The claimant bank made an application that the second defendant provide full and proper disclosure relating to the way in which his legal expenses in the action was being funded. The case had been before the courts on numerous occasions, it was described as “litigation on a grand scale”.
THE JUDGE’S OBSERVATIONS
I should note that the time estimate for the two applications was clearly inadequate – dealing with just the remaining live application took a longer than normal Court day and, even then, what emerged was that it was necessary for me to read and consider material to which I had not been directed in pre-reading and which there was not sufficient time to absorb during the course of the hearing itself.
There is perhaps a tendency, when a matter is so frequently before the Courts, to assume that successive judges can somehow magically acquire, as if by osmosis, the knowledge of the case which those judges who have dealt with it on previous occasions have acquired.

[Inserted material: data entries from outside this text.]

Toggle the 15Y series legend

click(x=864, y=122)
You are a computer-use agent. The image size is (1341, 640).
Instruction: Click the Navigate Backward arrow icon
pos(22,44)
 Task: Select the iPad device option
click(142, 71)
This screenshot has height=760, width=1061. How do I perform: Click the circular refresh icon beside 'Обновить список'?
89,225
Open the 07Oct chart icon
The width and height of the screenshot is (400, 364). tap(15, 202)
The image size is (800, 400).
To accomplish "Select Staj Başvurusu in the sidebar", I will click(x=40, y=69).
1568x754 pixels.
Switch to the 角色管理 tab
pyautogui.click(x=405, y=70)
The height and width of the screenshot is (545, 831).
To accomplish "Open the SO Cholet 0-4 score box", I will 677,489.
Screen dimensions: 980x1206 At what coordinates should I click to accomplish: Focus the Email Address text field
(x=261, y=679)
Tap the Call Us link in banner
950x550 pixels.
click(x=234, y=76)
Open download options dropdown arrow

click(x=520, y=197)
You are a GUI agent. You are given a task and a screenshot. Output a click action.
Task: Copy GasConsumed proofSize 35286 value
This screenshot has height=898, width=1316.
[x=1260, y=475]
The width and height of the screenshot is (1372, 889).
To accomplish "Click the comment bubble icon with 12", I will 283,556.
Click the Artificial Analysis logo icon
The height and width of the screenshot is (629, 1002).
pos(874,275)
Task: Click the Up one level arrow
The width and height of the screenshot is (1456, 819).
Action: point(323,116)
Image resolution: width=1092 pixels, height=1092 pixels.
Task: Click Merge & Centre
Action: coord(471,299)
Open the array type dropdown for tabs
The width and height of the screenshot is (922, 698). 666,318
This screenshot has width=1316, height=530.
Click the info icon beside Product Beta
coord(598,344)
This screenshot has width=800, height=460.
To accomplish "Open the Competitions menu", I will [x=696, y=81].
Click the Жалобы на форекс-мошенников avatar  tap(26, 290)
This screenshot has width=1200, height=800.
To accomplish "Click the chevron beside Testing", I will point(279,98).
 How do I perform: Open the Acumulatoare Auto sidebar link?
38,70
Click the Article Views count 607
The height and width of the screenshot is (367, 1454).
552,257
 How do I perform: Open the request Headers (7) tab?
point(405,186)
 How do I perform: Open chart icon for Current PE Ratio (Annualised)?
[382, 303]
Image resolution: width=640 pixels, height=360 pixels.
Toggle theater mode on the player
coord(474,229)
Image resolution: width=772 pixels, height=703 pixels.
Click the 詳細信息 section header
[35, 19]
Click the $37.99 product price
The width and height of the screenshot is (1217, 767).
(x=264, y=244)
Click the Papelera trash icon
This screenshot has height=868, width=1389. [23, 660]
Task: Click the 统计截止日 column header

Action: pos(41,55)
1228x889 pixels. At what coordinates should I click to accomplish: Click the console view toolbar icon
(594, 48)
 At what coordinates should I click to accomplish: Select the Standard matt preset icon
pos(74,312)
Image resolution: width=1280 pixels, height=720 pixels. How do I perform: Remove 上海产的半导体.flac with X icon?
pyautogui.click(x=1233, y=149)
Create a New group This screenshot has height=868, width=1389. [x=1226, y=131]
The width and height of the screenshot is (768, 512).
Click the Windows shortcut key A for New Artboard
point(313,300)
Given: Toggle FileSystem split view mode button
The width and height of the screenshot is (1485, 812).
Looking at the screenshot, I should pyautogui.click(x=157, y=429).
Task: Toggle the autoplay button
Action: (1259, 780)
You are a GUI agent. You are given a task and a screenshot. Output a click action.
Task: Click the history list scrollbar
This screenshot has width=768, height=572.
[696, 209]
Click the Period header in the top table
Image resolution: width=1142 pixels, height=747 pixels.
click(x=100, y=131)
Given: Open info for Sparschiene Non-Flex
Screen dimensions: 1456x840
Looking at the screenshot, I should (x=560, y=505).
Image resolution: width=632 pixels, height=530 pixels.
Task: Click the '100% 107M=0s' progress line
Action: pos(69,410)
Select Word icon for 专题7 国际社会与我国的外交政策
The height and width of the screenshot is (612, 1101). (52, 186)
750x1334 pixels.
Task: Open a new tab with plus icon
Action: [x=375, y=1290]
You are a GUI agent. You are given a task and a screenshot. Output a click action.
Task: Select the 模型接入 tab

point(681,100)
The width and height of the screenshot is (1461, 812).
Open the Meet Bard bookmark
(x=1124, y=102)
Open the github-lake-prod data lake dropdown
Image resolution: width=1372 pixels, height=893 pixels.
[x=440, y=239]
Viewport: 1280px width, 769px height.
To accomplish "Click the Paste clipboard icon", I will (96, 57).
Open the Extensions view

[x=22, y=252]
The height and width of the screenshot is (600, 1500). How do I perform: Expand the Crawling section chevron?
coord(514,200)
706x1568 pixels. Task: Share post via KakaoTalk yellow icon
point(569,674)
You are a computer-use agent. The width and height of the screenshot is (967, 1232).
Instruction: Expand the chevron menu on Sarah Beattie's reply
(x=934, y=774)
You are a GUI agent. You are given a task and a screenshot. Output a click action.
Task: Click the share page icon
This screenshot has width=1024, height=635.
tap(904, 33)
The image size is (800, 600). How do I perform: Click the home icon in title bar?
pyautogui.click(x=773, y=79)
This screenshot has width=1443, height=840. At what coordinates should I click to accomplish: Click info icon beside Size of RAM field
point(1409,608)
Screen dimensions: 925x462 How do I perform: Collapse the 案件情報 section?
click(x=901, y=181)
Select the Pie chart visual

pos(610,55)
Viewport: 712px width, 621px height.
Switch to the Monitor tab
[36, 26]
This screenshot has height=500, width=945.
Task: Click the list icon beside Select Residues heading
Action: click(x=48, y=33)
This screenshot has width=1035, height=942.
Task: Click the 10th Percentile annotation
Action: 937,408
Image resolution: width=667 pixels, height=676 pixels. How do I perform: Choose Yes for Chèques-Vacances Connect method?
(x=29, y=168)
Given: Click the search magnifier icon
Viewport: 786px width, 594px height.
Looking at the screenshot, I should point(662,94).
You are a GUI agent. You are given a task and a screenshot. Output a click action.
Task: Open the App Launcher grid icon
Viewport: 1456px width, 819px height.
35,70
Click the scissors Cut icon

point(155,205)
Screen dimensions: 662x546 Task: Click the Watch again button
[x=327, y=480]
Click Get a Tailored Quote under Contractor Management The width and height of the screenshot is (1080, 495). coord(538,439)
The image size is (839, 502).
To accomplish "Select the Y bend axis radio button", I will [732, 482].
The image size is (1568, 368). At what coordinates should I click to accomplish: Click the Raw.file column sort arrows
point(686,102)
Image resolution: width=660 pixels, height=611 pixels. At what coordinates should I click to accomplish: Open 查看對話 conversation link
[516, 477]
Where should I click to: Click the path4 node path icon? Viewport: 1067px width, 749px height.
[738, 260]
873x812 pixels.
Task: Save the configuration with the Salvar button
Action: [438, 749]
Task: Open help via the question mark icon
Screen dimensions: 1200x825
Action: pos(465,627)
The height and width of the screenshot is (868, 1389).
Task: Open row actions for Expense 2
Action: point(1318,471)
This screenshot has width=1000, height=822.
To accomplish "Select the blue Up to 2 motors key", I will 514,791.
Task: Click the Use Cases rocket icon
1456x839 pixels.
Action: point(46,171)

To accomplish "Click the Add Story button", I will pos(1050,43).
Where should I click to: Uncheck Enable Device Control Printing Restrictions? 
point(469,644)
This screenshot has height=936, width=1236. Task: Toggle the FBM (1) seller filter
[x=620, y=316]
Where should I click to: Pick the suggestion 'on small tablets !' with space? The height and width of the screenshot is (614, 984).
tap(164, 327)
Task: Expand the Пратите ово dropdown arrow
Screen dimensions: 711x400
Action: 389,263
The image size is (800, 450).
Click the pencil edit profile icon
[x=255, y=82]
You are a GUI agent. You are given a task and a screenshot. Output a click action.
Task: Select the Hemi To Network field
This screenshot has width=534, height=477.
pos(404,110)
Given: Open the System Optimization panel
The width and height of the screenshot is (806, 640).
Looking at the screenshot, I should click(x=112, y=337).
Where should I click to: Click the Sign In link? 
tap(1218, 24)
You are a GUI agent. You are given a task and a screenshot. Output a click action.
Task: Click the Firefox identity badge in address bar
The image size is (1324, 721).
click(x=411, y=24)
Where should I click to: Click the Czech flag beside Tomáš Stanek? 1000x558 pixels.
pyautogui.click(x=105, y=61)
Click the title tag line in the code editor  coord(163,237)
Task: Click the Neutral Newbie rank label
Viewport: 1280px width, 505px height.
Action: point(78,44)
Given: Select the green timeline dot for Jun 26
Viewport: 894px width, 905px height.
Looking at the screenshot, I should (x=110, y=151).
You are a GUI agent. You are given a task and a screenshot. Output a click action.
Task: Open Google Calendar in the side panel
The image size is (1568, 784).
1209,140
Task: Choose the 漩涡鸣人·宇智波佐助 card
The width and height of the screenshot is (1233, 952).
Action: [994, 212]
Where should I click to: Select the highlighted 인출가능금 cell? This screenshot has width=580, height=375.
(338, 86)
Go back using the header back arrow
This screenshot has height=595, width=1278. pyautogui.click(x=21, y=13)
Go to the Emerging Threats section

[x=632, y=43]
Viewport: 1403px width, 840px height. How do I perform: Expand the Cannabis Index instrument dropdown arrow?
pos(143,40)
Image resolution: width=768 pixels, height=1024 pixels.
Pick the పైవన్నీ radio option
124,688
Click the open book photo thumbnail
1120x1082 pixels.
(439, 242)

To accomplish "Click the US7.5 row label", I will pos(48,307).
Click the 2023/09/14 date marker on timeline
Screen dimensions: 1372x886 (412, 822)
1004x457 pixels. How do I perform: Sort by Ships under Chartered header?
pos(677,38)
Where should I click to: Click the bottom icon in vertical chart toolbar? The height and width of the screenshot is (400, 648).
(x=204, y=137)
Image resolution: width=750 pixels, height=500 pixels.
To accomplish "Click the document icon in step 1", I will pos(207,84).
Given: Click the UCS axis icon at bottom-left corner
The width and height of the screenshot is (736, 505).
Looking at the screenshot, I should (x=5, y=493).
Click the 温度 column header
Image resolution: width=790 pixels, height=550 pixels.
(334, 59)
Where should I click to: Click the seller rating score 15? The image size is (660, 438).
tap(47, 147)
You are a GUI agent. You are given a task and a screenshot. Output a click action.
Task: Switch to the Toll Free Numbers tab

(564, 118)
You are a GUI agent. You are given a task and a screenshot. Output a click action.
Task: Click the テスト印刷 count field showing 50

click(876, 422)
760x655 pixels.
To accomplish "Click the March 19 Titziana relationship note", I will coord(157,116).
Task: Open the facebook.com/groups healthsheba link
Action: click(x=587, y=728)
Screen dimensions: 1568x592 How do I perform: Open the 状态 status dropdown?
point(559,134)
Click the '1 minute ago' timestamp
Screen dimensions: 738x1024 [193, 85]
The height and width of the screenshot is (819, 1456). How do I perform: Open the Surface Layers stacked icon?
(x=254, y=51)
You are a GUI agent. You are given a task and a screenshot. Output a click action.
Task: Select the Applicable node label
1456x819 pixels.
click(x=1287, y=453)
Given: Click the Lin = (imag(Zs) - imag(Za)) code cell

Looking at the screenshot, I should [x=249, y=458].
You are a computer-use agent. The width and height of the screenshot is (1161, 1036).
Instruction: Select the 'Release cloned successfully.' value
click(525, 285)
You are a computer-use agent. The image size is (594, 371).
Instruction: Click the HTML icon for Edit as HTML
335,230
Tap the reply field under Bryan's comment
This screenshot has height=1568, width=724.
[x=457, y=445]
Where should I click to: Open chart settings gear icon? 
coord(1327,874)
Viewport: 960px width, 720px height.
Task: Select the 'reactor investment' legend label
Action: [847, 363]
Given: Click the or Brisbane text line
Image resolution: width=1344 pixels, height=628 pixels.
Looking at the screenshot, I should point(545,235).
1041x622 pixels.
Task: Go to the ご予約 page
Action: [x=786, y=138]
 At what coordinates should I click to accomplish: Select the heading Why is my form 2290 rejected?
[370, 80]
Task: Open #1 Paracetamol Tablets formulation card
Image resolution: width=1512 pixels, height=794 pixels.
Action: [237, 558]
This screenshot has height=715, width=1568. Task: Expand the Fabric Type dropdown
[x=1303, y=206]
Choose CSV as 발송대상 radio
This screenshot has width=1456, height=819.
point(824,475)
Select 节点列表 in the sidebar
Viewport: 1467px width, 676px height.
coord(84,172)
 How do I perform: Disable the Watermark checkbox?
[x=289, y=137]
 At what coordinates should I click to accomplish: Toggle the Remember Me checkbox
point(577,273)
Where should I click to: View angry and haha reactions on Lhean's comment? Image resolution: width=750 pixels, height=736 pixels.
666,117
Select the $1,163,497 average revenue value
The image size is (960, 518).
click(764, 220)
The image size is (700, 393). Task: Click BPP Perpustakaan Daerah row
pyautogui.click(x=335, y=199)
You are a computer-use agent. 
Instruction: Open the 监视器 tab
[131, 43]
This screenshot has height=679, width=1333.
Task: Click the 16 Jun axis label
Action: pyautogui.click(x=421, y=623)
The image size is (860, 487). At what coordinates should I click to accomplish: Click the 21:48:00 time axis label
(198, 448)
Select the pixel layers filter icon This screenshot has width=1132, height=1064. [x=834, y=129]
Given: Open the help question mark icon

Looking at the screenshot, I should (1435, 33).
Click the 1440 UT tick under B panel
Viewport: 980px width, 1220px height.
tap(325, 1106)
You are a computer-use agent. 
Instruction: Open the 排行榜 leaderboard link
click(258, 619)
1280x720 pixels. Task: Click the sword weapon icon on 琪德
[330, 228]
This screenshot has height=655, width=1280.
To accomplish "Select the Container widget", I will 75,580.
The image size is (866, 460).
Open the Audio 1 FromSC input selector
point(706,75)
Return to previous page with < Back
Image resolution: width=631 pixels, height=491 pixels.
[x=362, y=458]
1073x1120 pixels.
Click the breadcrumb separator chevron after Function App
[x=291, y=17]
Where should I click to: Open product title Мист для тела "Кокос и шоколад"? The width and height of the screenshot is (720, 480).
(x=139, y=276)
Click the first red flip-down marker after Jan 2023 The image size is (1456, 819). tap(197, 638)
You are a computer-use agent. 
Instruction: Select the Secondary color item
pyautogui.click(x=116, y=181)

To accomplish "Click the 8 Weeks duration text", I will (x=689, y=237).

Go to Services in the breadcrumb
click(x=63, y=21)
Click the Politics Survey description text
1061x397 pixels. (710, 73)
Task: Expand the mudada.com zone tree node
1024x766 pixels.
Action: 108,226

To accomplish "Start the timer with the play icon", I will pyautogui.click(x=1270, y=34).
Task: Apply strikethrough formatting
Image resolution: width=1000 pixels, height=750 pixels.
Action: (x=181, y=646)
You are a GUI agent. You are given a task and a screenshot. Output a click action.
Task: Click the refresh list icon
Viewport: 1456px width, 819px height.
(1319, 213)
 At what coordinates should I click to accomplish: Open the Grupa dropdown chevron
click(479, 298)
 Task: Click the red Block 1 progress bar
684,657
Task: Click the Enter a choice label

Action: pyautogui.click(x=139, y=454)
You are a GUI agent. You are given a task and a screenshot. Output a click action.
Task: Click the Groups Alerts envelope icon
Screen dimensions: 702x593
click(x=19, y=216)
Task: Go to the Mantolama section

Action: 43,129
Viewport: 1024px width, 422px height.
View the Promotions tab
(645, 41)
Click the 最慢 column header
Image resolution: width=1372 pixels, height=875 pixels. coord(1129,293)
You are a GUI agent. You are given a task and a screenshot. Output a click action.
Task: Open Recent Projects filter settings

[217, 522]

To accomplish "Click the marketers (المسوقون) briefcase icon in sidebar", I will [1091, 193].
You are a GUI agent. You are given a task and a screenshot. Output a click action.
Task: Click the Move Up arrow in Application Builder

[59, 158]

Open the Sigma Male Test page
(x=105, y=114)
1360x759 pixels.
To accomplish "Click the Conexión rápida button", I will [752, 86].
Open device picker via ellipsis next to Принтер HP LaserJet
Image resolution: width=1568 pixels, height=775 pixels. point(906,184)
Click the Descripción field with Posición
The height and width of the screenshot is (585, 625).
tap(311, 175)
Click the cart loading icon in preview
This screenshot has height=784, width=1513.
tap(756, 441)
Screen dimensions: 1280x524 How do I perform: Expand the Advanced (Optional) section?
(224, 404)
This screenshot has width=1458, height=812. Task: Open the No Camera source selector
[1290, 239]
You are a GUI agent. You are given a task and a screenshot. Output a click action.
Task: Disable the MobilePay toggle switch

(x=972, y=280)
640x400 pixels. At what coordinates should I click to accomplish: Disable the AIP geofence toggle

Both sides need to remind themselves of the importance of encapsulating, in a manageable form, everything that is necessary to a given decision, by a given judge, on a given occasion. There is otherwise a risk of relevant material being overlooked or misunderstood by the judge, or of one side or another being taken by surprise in respect of what material is relied upon for the purposes of the application that is in hand.
In the end, for reasons further explained below, I do not think Mr Khrapunov can realistically complain that he has been taken by surprise or prejudiced in his ability to meet this application. However, the way in which the matter developed was not, if I may say so, best designed to assist the Court in its task of fitting this one piece into a rather large, complex and developing jigsaw.
THE SUBSTANTIVE DECISION
The judge found that the court had a discretion to make an order that the second defendant disclose his source of funding and made the order requested by the claimant.